Stored data entries:
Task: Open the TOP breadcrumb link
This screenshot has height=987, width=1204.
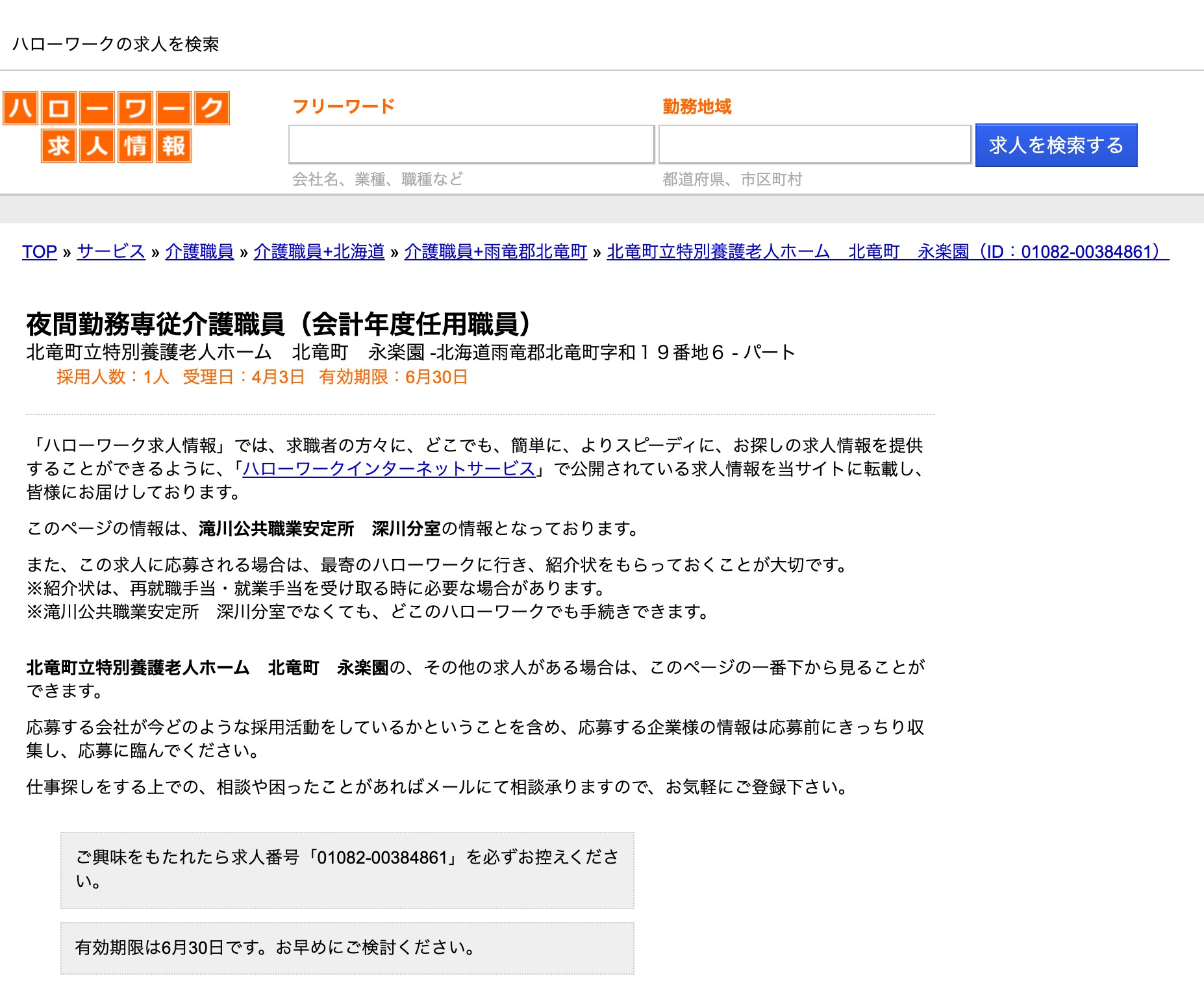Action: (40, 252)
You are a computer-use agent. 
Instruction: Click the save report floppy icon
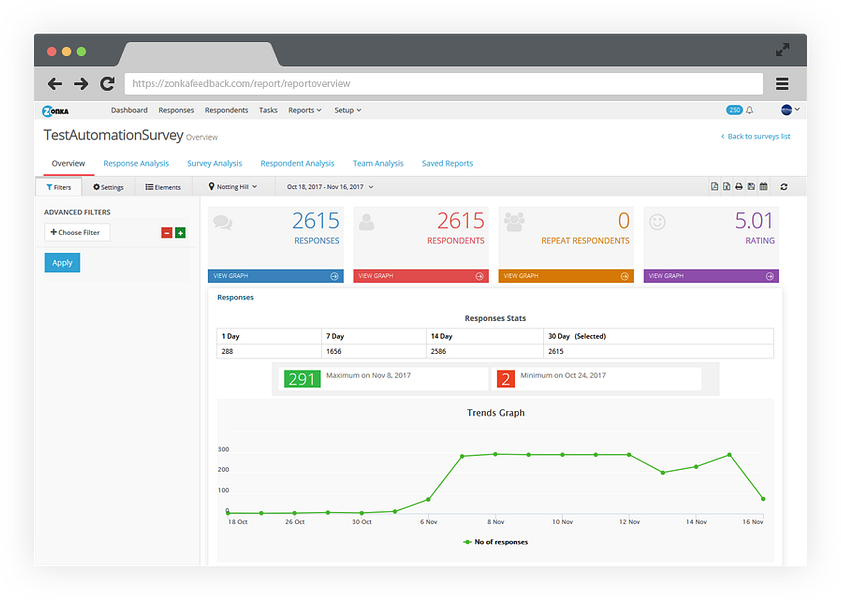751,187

* [EXERCISE DETAILS]:
When copying the entries, drop the images and keep every line exact.

* [SOLUTION FOR THIS PROBLEM]:
Task: Open the TOP breadcrumb link
This screenshot has height=987, width=1204.
Action: (40, 252)
You are a computer-use agent. 
Instruction: Click the save report floppy icon
751,187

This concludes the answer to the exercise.